* HOW TO COMPLETE THIS TASK: Exact copy, no pictures: return only the lines below from the line with "Click 'The Balconettes" up to and including the line with "Given: Select the tank vehicles sidebar icon".
*** Block opens ***
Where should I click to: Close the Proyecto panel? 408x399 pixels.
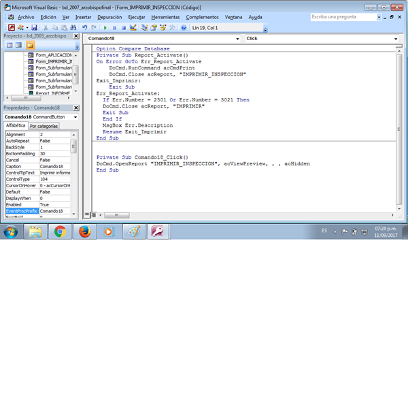pyautogui.click(x=76, y=35)
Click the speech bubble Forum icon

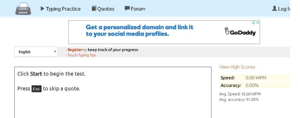[127, 9]
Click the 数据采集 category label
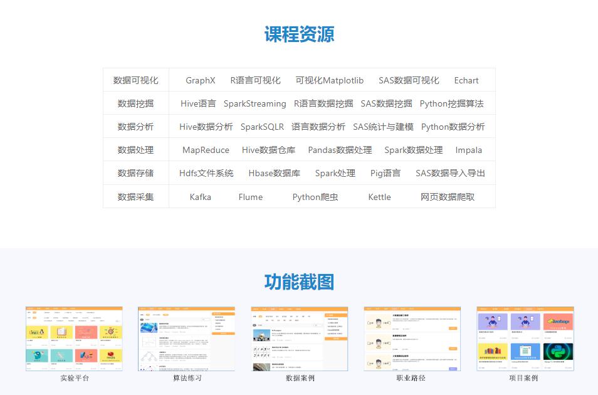Viewport: 598px width, 395px height. click(135, 197)
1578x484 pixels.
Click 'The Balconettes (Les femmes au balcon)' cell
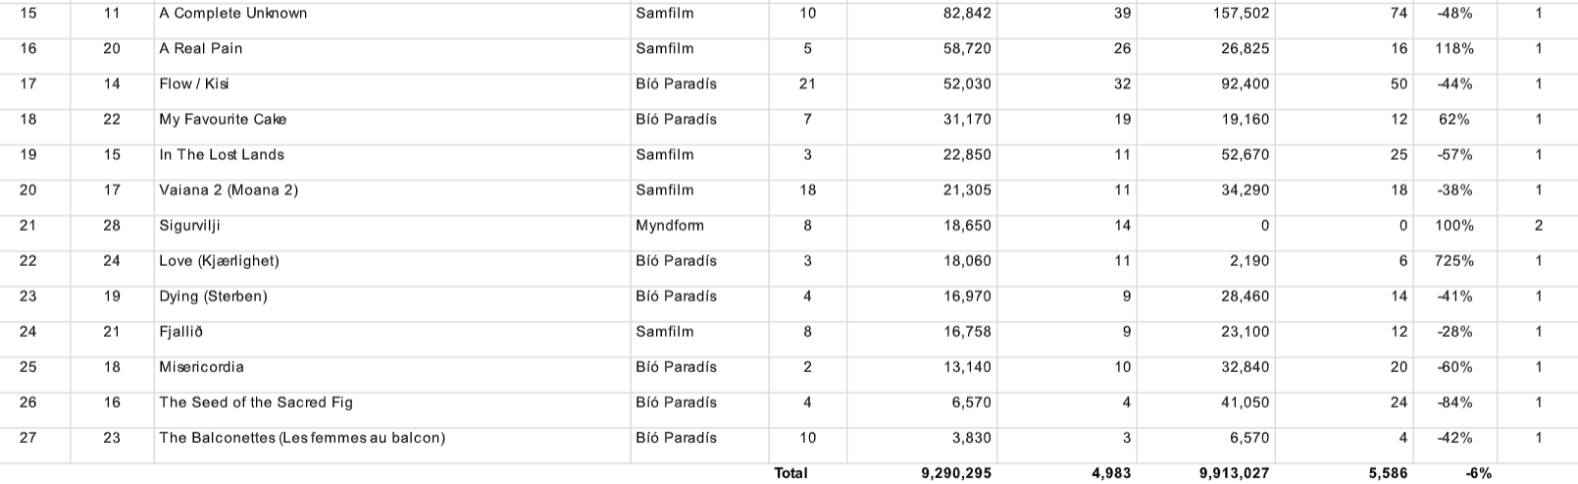point(302,438)
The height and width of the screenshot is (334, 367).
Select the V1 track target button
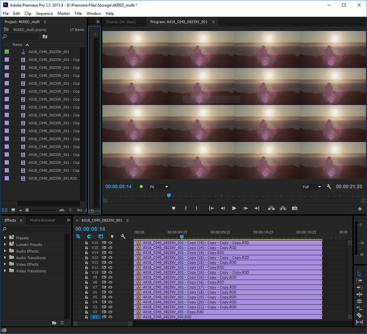click(95, 317)
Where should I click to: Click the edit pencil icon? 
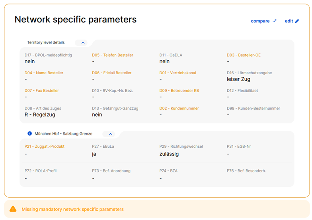pos(297,21)
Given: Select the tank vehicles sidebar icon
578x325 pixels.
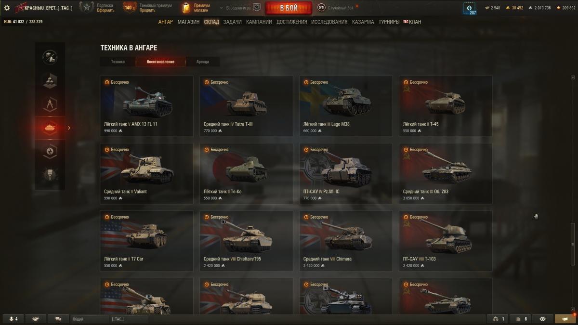Looking at the screenshot, I should [x=50, y=128].
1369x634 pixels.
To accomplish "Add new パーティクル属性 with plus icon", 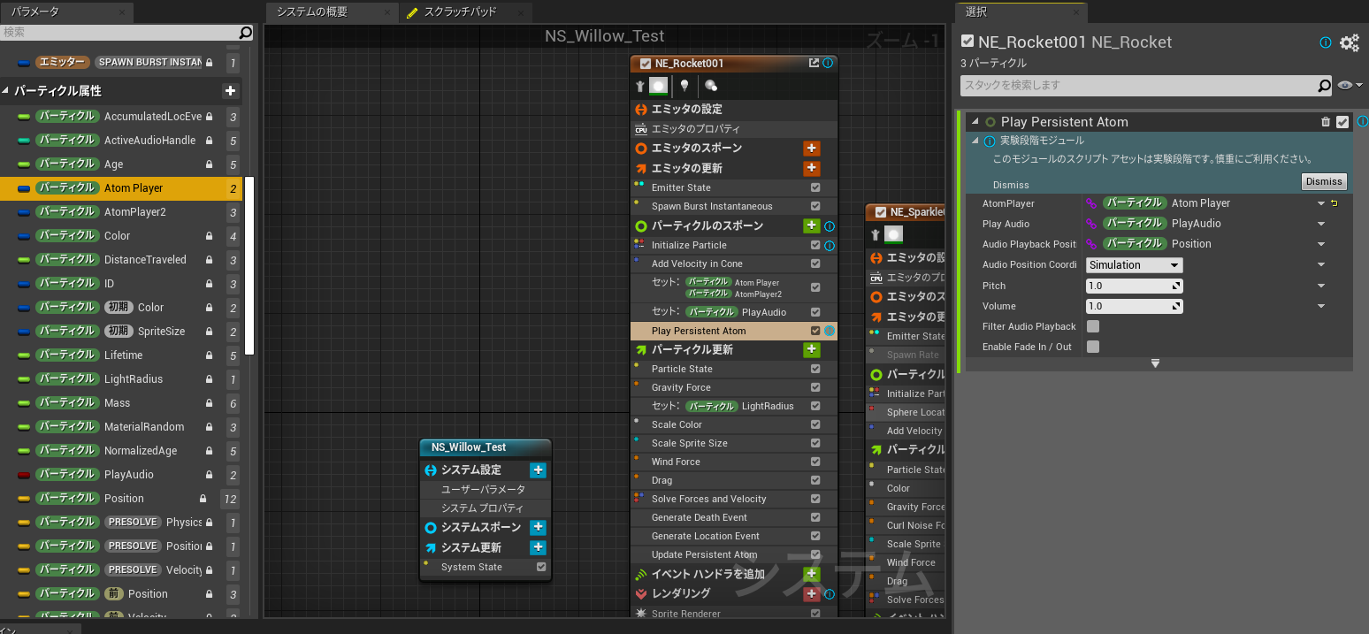I will tap(230, 91).
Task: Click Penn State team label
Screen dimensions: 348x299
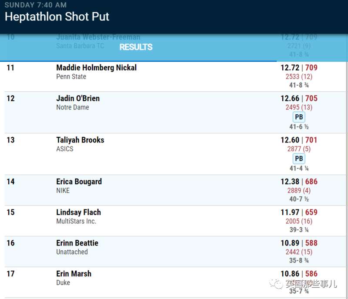Action: coord(71,77)
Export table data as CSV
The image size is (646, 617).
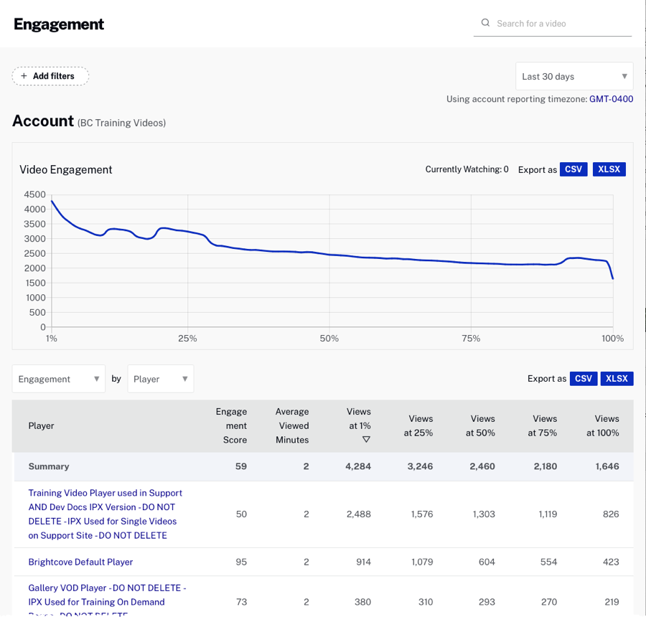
*** Block closes ***
* REPLY:
Click 'The Balconettes (Les femmes au balcon)' cell
point(302,438)
The height and width of the screenshot is (334, 367).
Select the V1 track target button
click(95, 317)
Where should I click to: Click the edit pencil icon? 
pos(297,21)
Given: Select the tank vehicles sidebar icon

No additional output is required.